# [EXERCISE A]
From the thread below, extract the passage that begins at the words "I. You must" and stops after the words "of your response.", copying it word for word.

# [EXTRACTED TEXT]

▬▬▬▬▬▬

# The (I really, really, like...) Game!



## ProudSquire (Nov 30, 2011)

And so it goes. This is just another thread, where everyone can express how they feel, but, in a very, very positive way. It's basically like this, someone will post the name of one composer, and the person to respond to his/her post will have to say one thing that they like about said composer. It can be anything, doesn't have to be music related, but it can be, and I suppose that would depend on how familiar you are with the composer. Of course a composer can be mentioned numerous times and it's likely to happen, because we all love to hear nice things said about composer/s we love and cherish, or maybe that's just me lol.

The rules are simple and as follows:

I. You must say one thing that you like, find unique about the mentioned composer, and maybe mean it, then post the name of the composer that you want to hear others say beautiful and meaningful things about at the end of your response. 

II. You may not say anything negative about the mentioned composer. And if you don't know, don't feel like responding to a certain composer, just wait it out until someone else mentions a composer you actually like. :]

That's all. let the fun begin!

I believe I'll do the honors :}
Fellow Piscean rejoice!

*Chopin*


----------



## ComposerOfAvantGarde (Dec 2, 2011)

▬▬▬▬▬▬

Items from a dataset

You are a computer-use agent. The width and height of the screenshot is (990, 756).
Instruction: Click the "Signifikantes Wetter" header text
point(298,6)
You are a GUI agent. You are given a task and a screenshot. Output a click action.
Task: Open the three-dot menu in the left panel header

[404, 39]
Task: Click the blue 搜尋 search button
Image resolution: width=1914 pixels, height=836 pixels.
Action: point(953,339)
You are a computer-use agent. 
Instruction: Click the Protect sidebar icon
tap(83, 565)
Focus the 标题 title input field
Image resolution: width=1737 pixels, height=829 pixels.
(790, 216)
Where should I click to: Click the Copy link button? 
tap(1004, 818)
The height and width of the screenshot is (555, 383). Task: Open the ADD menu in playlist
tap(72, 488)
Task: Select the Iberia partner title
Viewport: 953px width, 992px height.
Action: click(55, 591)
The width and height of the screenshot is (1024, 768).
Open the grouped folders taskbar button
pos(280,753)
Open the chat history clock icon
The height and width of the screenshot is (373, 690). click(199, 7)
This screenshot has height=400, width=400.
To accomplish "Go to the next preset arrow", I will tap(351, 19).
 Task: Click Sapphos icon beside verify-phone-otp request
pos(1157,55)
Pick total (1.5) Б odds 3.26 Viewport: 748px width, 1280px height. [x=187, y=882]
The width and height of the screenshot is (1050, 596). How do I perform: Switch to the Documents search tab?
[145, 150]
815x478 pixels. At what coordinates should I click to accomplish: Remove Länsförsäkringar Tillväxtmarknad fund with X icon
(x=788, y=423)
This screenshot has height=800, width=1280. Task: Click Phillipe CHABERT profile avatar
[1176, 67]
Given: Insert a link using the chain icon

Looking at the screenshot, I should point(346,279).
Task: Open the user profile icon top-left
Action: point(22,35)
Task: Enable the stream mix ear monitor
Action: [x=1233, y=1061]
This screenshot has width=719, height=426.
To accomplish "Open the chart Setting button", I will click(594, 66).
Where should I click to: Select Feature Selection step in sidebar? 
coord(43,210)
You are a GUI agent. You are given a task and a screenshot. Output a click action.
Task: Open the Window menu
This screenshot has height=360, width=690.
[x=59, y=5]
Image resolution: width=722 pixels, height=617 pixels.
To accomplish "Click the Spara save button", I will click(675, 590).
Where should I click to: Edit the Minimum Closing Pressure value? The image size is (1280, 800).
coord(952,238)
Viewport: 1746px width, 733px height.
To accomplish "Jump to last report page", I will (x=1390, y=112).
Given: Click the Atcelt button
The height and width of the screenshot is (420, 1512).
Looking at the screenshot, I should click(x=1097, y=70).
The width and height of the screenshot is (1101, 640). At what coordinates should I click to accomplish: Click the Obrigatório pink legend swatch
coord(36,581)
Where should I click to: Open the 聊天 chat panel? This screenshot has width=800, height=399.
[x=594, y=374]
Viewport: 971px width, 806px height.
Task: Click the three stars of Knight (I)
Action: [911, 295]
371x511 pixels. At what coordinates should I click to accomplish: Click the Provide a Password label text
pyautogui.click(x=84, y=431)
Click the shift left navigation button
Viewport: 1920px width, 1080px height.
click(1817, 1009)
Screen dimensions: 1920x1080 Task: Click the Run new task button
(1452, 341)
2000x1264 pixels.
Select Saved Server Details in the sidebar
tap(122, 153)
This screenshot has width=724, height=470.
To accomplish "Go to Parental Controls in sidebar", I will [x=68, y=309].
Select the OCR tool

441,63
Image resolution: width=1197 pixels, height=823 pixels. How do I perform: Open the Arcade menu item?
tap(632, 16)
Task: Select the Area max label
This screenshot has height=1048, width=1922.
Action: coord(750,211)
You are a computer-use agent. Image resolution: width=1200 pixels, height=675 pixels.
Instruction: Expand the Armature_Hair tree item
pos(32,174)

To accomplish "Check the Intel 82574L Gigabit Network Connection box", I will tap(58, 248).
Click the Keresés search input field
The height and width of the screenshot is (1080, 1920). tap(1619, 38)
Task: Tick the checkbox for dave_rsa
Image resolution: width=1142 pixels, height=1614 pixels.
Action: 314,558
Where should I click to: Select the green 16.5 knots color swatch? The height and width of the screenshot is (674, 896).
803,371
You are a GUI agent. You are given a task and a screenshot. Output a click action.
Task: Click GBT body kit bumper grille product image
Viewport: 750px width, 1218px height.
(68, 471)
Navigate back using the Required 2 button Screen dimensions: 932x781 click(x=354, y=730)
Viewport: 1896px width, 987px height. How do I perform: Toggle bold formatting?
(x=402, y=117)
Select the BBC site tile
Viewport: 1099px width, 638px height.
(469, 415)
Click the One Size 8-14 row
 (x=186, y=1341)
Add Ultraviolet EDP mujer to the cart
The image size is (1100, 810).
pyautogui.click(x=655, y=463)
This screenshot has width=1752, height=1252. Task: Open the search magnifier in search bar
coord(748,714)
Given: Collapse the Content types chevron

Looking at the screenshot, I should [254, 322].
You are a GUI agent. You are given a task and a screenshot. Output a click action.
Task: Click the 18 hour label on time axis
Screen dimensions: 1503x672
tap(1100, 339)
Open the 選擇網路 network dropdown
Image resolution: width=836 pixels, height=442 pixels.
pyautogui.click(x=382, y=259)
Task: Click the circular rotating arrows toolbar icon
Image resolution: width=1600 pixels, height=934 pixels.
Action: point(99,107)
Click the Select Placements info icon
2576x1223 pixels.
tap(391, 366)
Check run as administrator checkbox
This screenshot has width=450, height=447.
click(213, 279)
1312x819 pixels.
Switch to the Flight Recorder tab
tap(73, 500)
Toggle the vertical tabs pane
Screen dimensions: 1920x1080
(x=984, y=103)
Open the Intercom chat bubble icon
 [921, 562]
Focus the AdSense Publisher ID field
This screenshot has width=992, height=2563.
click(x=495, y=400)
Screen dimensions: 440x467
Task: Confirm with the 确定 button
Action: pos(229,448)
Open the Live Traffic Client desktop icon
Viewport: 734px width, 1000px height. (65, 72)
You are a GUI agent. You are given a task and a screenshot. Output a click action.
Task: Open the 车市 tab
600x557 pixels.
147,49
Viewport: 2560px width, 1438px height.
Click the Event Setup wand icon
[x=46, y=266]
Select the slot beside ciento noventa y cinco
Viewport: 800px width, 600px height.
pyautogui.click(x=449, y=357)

▬▬▬▬▬▬

# [EXERCISE B]
Copy the records from their first line through the line that contains "point(298,6)", keeping each line identical and including both ends.

# [WRITTEN ANSWER A]
I. You must say one thing that you like, find unique about the mentioned composer, and maybe mean it, then post the name of the composer that you want to hear others say beautiful and meaningful things about at the end of your response.

# [WRITTEN ANSWER B]
You are a computer-use agent. The width and height of the screenshot is (990, 756).
Instruction: Click the "Signifikantes Wetter" header text
point(298,6)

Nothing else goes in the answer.